What both sides get right, and wrong
The "not a dime" view is correct that federal law already excludes undocumented immigrants from most cash welfare. It is incorrect when it suggests they pay nothing. They pay billions, and by law cannot draw the biggest federal retirement benefits those taxes fund.
The "we pay taxes" view is correct that undocumented households are net contributors at the federal level and pay a higher share of income in state and local taxes than the wealthiest Americans. It is incomplete when it implies that means they receive equivalent benefits. They do not.
Where policy is headed in 2026
The debate is shifting from Washington to state capitals:
- The Trump administration has pushed to tighten verification for any federally funded program and to pressure sanctuary jurisdictions to honor ICE detainers.

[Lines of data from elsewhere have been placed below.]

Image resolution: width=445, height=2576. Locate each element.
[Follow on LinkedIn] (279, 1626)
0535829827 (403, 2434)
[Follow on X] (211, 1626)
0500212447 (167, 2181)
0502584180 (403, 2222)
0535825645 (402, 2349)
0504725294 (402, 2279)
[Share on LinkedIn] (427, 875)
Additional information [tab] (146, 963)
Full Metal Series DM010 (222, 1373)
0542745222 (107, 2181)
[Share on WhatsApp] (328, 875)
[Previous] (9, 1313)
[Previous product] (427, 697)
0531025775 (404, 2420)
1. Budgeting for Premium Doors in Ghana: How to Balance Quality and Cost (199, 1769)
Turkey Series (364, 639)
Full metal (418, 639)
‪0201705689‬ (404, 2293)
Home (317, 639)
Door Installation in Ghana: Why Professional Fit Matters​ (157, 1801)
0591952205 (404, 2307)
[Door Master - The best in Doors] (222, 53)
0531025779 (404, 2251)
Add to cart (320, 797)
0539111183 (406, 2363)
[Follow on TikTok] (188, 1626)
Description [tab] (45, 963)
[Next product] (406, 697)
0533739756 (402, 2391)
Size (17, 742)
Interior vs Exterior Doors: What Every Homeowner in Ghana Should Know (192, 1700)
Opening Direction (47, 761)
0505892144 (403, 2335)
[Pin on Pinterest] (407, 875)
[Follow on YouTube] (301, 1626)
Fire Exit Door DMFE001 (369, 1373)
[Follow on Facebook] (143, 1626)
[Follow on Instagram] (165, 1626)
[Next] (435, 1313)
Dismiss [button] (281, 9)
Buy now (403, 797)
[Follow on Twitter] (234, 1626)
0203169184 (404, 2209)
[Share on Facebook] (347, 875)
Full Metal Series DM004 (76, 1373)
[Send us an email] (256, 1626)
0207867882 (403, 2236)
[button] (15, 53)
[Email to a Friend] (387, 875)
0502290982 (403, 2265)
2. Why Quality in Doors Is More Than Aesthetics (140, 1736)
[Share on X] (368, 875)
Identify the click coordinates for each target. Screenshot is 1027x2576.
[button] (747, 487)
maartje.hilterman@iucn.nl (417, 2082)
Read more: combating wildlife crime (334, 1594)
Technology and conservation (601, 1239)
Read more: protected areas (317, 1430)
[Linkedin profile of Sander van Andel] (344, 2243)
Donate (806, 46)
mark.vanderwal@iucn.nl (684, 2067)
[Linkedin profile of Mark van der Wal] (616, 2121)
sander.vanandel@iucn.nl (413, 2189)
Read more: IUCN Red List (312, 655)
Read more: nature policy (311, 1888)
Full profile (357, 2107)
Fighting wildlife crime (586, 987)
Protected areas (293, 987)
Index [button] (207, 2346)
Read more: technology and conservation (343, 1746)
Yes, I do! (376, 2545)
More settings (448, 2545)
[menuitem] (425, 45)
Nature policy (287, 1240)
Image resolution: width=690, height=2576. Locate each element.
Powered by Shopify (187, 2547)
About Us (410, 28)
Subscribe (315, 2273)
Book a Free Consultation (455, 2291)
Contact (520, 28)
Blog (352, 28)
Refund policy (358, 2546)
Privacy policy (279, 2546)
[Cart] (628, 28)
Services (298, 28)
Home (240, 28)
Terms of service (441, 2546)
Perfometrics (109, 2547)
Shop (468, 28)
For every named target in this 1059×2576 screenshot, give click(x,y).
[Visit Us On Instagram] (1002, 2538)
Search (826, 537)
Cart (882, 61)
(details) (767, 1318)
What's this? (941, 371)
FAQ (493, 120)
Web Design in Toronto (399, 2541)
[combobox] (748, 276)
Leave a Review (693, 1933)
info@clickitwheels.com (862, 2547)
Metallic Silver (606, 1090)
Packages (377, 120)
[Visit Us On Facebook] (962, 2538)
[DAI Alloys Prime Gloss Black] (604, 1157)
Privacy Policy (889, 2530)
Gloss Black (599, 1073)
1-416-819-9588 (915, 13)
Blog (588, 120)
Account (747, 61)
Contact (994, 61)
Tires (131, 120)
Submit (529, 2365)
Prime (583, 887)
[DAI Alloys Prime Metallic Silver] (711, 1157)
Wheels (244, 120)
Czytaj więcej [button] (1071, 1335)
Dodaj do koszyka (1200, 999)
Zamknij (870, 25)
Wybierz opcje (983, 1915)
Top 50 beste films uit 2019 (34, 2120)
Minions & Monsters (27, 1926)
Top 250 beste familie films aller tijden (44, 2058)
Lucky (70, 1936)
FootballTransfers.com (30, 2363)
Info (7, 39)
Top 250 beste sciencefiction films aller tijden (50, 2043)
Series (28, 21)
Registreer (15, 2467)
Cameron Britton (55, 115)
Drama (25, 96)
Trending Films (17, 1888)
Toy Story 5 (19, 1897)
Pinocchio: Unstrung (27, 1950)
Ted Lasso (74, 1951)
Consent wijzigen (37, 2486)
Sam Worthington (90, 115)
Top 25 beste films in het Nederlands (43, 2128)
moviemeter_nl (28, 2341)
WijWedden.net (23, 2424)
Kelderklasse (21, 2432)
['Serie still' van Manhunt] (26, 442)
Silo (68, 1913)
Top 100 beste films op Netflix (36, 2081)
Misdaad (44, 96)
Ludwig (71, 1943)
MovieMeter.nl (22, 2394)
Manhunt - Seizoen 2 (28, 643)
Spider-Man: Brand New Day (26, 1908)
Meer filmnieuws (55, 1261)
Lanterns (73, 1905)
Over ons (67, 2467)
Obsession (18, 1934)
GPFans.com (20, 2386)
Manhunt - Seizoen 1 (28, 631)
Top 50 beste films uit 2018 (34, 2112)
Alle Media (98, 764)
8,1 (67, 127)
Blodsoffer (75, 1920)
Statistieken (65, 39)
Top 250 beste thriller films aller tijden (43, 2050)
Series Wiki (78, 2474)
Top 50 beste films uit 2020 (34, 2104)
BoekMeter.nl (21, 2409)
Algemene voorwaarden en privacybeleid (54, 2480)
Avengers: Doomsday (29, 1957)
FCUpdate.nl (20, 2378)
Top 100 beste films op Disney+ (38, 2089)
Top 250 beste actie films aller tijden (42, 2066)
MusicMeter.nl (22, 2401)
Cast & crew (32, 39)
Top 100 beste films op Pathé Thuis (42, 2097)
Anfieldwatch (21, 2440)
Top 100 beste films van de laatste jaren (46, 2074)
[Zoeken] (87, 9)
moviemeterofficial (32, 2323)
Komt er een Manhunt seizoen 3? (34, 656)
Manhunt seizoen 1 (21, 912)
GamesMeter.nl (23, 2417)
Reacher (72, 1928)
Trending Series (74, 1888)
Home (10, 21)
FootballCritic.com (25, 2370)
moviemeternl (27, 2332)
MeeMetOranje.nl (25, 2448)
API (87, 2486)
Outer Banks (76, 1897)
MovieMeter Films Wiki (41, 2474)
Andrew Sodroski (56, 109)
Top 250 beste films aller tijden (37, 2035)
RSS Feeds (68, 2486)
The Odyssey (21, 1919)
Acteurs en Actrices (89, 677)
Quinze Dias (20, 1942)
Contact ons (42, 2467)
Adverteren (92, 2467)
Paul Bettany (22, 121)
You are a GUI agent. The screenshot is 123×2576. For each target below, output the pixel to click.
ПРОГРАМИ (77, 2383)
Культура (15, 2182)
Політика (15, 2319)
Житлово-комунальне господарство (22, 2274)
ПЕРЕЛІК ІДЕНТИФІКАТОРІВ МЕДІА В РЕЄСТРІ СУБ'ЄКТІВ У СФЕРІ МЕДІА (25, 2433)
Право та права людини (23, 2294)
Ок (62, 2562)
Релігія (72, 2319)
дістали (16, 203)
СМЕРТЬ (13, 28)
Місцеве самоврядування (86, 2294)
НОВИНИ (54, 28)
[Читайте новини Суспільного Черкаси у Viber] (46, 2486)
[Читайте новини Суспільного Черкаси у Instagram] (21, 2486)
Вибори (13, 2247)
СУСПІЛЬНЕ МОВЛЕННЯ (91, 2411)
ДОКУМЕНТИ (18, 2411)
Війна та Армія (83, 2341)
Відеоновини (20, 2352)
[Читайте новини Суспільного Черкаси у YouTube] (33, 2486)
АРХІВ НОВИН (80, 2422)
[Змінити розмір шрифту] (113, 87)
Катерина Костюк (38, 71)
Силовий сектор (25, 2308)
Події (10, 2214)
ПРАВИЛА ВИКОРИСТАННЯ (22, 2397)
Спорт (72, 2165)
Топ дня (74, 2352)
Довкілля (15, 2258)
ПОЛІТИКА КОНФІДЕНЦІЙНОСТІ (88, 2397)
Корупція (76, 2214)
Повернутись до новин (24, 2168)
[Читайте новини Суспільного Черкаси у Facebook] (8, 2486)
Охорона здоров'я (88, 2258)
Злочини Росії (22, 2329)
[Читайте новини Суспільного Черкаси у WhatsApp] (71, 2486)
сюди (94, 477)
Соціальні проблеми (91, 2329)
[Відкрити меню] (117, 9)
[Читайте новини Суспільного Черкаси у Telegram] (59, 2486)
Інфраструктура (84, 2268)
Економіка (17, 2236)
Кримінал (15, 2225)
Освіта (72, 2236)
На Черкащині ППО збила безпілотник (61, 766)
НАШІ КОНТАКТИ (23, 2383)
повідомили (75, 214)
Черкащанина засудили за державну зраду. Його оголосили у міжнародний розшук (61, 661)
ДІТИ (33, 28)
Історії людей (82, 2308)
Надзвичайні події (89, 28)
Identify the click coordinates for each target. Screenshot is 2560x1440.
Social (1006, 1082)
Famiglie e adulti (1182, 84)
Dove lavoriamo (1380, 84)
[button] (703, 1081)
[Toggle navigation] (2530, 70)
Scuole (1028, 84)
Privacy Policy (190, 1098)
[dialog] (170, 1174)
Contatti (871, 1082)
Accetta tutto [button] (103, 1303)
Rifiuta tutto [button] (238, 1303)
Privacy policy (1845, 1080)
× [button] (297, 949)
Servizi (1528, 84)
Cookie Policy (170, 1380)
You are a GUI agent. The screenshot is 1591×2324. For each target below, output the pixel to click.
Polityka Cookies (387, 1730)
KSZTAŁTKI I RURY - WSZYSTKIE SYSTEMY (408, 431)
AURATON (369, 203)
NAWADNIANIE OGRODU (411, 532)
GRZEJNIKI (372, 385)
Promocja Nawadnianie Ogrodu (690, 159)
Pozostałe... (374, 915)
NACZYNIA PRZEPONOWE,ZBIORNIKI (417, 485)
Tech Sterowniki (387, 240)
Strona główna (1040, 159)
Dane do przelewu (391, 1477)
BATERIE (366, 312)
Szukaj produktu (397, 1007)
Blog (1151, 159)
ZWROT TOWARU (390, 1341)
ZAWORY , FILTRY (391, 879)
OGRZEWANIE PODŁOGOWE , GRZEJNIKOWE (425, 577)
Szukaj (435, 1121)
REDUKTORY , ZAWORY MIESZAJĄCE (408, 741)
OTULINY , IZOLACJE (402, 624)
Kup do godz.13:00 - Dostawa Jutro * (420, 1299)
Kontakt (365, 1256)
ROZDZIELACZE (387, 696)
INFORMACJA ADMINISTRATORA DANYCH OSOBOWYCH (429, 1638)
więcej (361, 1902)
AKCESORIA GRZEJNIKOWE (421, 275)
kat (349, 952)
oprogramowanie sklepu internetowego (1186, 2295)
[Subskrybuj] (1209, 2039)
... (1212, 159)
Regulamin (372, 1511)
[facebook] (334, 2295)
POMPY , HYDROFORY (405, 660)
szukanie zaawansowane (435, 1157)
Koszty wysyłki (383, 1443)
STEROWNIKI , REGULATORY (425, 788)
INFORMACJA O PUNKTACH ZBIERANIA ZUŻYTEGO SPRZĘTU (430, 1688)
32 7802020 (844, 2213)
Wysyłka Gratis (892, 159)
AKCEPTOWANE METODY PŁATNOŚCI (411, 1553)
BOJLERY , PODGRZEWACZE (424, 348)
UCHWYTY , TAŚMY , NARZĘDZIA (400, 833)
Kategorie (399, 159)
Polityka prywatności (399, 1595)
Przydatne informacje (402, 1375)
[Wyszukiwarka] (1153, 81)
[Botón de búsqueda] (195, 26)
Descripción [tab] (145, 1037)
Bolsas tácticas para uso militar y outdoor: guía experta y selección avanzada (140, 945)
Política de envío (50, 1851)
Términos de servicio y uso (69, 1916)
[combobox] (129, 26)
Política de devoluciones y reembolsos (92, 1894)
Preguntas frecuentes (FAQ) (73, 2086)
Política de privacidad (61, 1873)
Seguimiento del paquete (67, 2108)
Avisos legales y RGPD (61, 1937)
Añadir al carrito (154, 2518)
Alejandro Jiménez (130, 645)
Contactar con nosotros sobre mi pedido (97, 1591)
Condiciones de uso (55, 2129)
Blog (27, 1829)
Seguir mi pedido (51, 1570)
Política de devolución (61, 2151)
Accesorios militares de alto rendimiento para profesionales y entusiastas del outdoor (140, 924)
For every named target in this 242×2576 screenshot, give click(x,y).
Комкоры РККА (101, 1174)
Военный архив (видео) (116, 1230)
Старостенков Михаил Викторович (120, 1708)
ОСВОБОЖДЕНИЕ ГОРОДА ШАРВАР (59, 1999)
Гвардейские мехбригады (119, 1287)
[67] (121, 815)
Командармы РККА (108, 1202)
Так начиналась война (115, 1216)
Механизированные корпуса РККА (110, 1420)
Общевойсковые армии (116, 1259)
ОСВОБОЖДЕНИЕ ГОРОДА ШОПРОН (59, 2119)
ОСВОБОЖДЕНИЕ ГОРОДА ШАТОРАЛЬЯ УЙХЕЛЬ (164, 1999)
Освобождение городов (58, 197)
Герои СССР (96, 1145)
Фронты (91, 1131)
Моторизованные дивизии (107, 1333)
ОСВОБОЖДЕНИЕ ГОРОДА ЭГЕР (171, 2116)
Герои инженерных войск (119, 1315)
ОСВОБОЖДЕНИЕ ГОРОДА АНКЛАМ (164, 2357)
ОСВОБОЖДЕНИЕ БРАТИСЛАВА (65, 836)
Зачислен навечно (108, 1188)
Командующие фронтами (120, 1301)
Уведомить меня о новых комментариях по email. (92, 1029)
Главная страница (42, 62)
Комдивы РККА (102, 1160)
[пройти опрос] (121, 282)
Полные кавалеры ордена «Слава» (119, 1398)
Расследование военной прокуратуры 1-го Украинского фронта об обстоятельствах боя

- Republican-led states are moving to ban state-funded health coverage for undocumented adults, while Democratic-led states are defending or expanding it.
- Congress is unlikely to change the 1996 federal bans, but proposals like work requirements, proof-of-citizenship checks for housing aid, and limits on emergency Medicaid reimbursement keep surfacing.
None of those proposals would change the constitutional requirement to educate children or to provide emergency medical stabilization.
Bottom line
The image asks for a simple yes or no: should undocumented immigrants receive any taxpayer dollars? U.S. law has already answered that for federal programs, with a few narrow exceptions for emergencies, public safety, and children's education.
The fuller picture in the photo is the sign below the slogan. Millions of undocumented workers do work, and they do pay taxes, tens of billions a year, into systems they are legally barred from using.
If the policy goal is "not a dime," that is largely the status quo at the federal level. If the goal is to acknowledge fiscal reality, the data show a population that pays in more than it takes out of federal coffers, while relying on state and local services that vary widely by zip code.